Práxis
jornalística em
contextos de cultura popular:
A
experiência do jornal Notícias
do Jardim São Remo
Por
Dennis
de Oliveira*
Resumo
Este
trabalho é uma reflexão da
experiência do jornal popular Notícias
do Jardim São Remo produzido
pelos alunos do primeiro ano do curso de
Jornalismo da ECA/USP e destinado aos moradores
do Jardim São Remo, bairro originado
de uma favela urbanizada vizinha ao campus
da USP. Utilizou-se nesta reflexão
os dados empíricos de uma pesquisa
realizada junto aos moradores sobre mídia,
relação com a universidade
e visões sobre o bairro e os conceitos
teóricos de compreensão, vínculo
e comunicação de Muniz Sodré
e fragmentação dos espaços
de sociabilidade de Zygmunt Bauman.

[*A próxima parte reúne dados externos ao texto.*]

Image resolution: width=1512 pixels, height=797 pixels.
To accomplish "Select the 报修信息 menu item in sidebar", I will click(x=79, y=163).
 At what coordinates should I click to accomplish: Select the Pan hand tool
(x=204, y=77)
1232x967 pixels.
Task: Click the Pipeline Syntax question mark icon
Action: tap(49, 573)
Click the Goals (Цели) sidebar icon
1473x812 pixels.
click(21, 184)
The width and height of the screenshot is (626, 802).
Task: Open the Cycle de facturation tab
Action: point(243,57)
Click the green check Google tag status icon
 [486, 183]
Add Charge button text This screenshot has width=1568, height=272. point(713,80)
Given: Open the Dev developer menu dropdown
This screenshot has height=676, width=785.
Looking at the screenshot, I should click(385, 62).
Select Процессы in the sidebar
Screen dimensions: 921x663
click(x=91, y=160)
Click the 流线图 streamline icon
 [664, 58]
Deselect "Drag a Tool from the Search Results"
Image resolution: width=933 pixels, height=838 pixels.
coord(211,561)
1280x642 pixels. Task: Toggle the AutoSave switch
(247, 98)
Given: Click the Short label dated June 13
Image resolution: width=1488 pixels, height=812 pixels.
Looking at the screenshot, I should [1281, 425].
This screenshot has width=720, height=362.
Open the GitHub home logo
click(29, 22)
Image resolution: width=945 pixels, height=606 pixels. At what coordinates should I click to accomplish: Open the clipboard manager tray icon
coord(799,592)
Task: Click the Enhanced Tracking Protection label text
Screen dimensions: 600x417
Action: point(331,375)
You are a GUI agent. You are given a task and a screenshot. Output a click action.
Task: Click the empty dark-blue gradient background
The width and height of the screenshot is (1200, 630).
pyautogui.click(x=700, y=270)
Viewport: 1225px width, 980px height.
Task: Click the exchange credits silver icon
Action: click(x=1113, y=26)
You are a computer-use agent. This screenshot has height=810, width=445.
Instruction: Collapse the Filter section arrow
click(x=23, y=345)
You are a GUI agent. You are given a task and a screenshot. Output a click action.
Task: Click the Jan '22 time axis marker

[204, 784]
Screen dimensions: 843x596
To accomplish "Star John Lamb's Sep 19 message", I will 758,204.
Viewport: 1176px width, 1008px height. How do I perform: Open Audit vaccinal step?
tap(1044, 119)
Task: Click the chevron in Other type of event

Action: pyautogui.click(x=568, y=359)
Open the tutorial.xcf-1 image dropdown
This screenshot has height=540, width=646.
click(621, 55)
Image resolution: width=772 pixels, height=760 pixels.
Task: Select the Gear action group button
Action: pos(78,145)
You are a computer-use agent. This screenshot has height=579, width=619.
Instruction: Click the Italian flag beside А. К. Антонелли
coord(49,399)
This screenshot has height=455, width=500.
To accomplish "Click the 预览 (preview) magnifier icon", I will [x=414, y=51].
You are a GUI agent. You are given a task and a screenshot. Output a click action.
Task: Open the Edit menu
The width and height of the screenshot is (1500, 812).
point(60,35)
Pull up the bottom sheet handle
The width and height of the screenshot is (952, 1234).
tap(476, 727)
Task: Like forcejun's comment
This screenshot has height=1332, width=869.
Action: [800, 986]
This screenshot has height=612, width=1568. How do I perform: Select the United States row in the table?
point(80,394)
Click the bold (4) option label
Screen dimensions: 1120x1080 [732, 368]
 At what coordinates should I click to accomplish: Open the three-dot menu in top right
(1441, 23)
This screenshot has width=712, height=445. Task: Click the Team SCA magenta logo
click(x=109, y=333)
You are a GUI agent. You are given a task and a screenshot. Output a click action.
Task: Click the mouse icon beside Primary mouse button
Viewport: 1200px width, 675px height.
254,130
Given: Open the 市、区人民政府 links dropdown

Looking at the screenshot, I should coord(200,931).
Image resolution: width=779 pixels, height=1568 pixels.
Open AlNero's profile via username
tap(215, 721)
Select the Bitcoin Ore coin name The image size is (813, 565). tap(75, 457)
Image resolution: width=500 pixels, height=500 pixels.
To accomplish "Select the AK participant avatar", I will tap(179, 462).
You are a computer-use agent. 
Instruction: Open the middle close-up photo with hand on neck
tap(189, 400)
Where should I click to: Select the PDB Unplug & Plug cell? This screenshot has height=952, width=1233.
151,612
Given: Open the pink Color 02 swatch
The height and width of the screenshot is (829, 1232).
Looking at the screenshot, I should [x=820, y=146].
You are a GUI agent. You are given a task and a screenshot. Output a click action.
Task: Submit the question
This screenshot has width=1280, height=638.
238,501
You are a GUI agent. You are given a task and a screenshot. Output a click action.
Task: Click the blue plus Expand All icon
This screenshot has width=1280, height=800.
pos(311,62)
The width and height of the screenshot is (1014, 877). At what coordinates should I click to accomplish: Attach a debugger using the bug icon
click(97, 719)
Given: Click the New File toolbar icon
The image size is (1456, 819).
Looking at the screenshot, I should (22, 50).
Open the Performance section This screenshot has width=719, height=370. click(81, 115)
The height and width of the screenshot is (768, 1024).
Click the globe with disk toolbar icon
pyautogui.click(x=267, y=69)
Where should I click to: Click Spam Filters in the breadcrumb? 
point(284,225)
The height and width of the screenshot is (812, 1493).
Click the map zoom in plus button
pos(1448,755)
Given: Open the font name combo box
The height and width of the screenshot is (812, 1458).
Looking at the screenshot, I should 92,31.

Propõe-se
uma revisão dos conceitos da relação
comunicação e grupos sociais
subalternizados como ponto de partida para
edificar uma proposta diferenciada de jornalismo
popular.
Palavras-chave
[Processos
midiáticos e culturais / Comunicação
e cultura popular / Comunicação
e cidadania]
Introdução
O
Jardim São Remo é um bairro
formado pela urbanização de
uma favela localizada atrás do campus
Butantã da Universidade de São
Paulo. Boa parte dos seus moradores trabalha
na universidade tanto como funcionários
públicos efetivos como empregados
de empresas terceirizadas que realizam os
serviços operacionais ou ainda nas
lanchonetes particulares que funcionam no
campus. Desde meados dos anos 90, a universidade
desenvolve vários projetos de atendimento
à comunidade.
Historicamente,
há uma situação de
proximidade e conflito dos moradores deste
bairro, com todas as suas carências
sociais, com a vizinha universidade, tida
como a maior do país e que concentra
pessoas de segmentos sociais privilegiados.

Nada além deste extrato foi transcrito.